Ständerat stockt Landwirtschafts-Budget auf

Das Feilschen um die Zukunft der Schweizer Landwirtschaft geht weiter. Bei der Debatte über die Agrarpolitik 2014-2017 ist der Ständerat dem Nationalrat aber in zahlreichen Punkten gefolgt.

Weniger Direktzahlungen für Tiere, dafür mehr für Ökologie und Tierwohl.

Bildlegende: Weniger Direktzahlungen für Tiere, dafür mehr für Ökologie und Tierwohl. Keystone

Mehr Geld für die Agrarpolitik: Der Entscheid fiel im Ständerat mit 19 zu 16 Stimmen bei 3 Enthaltungen. Insgesamt belaufen sich die finanziellen Mittel für die Landwirtschaft in den Jahren 2014 bis 2017 damit auf 13,8 Milliarden Franken.

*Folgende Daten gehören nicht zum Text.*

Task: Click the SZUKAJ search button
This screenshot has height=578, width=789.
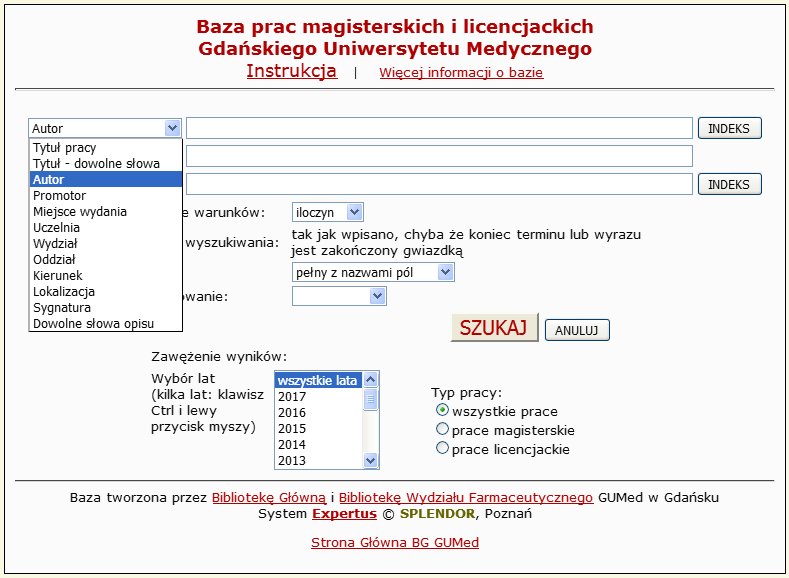Action: coord(494,328)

Weniger Tierbeiträge, mehr für Ökologie

Kernstück der neuen Agrarpolitik ist der Umbau des Direktzahlungs-Systems. Künftig sollen sich die Beiträge enger an den Verfassungszielen orientieren. Die Tierbeiträge beispielsweise sollen abgeschafft werden, dafür stehen für Leistungen zu Gunsten der Ökologie, des Tierwohls und der Gemeinschaft mehr Mittel zur Verfügung. Über diesen Grundsatz haben sich die Räte bereits geeinigt.

Als Ausgleich für die Abschaffung der Tierbeiträge wollte der Ständerat aber ursprünglich die Abfederung zu Gunsten der Bauern verbessern, indem der Rückgang der Übergangsbeiträge pro Jahr begrenzt werden sollte. Dieses Ansinnen liess er nun fallen und schwenkte auf die Linie des Nationalrats ein, der eine solche Begrenzung ablehnt.

Milchbranche soll Verantwortung tragen

Dagegen hielt der Ständerat daran fest, die Verantwortung für Milchverträge der Branche zu überlassen. Er lehnte es erneut ab, diese vom Bundesrat in einer Verordnung regeln zu lassen. Der Nationalrat hat sich für eine staatliche Regelung von Milchverträgen inklusive Sanktionsmöglichkeiten ausgesprochen.

Die Vorlage kommt nun zum dritten Mal in die grosse Kammer. Ob es nach Abschluss der Debatte in den Räten ein Referendum gibt, liegt in den Händen des Bauernverbands. Dieser will vor einem Entscheid dazu das Schlussresultat abwarten.